-------- DATASET EXTRACT --------

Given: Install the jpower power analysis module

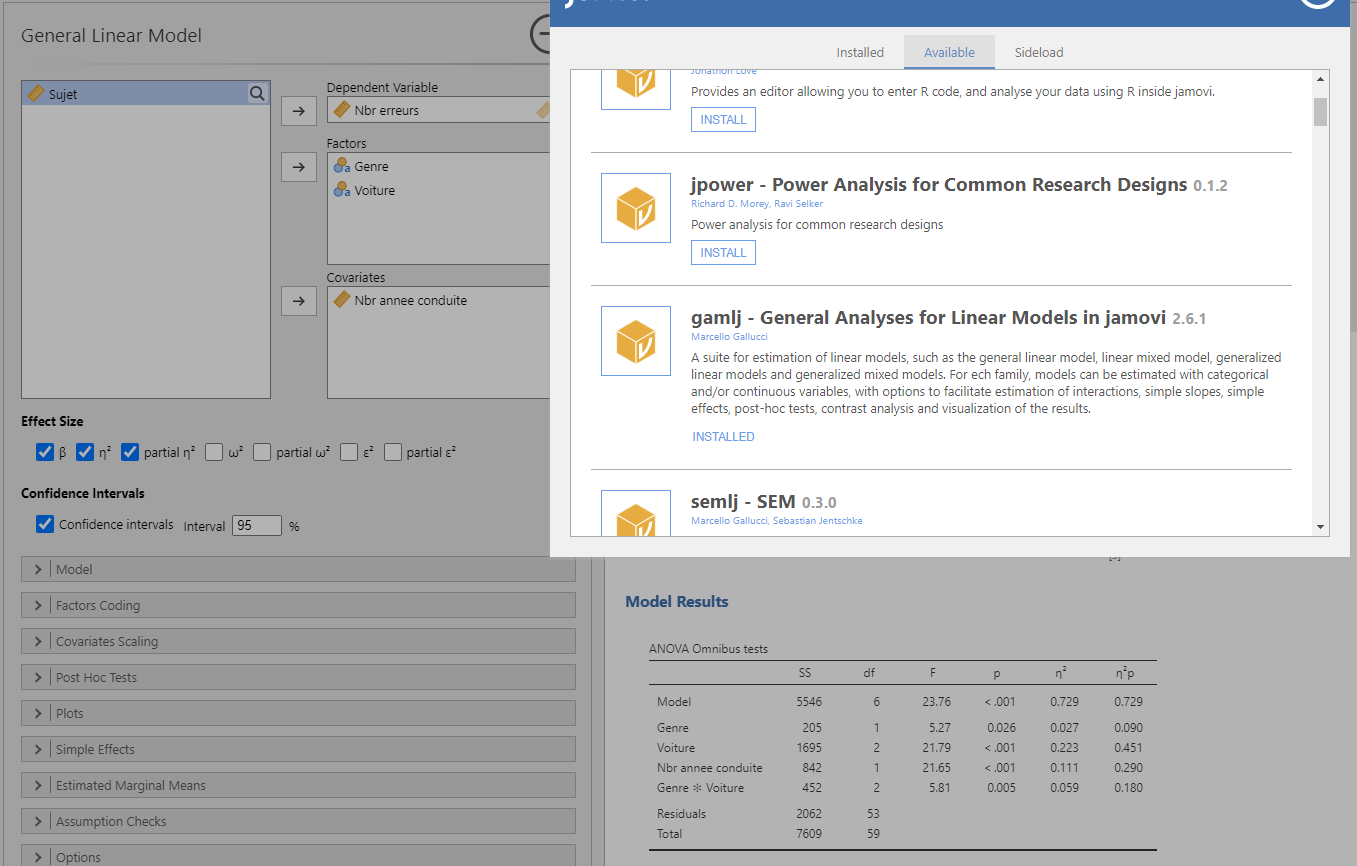Looking at the screenshot, I should pyautogui.click(x=723, y=253).
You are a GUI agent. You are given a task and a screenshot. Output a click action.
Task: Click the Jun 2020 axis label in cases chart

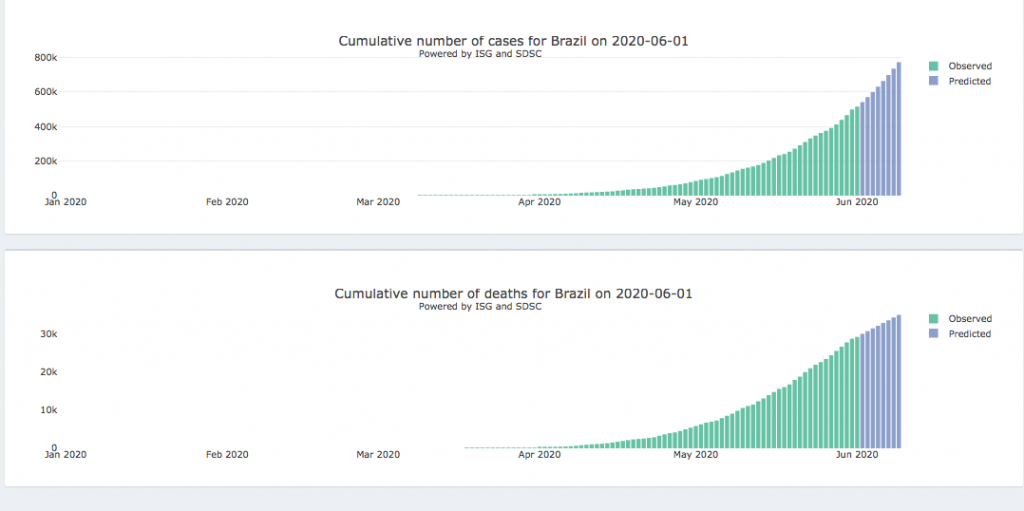coord(856,202)
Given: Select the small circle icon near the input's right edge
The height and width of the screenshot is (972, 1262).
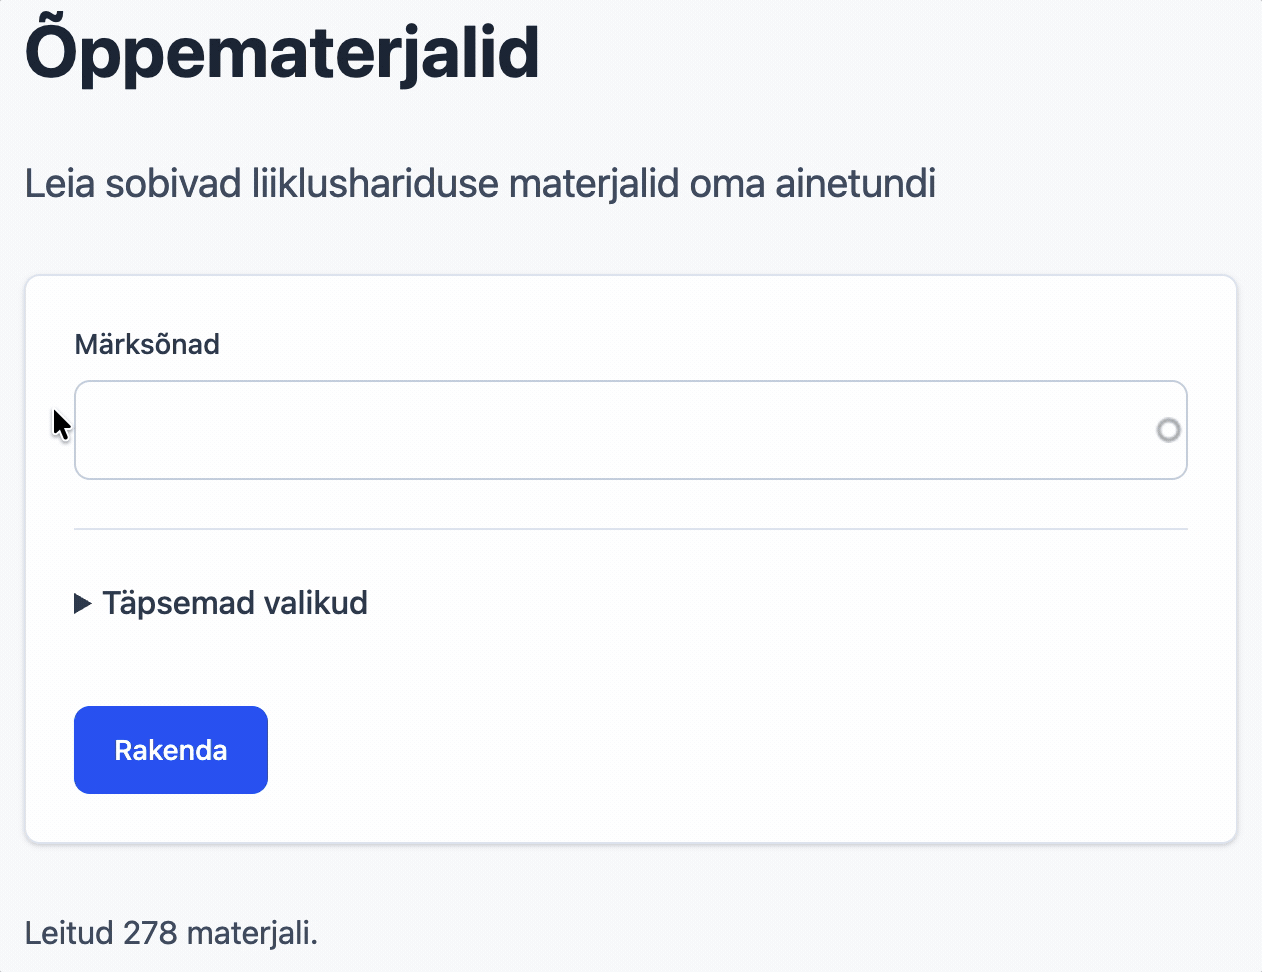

--------

What you return must match the records line for line, with the pictures left out.

Given: Install the jpower power analysis module

Looking at the screenshot, I should pyautogui.click(x=723, y=253).
You are a GUI agent. You are given a task and a screenshot. Output a click action.
Task: Click the Jun 2020 axis label in cases chart

coord(856,202)
Given: Select the small circle icon near the input's right edge
The height and width of the screenshot is (972, 1262).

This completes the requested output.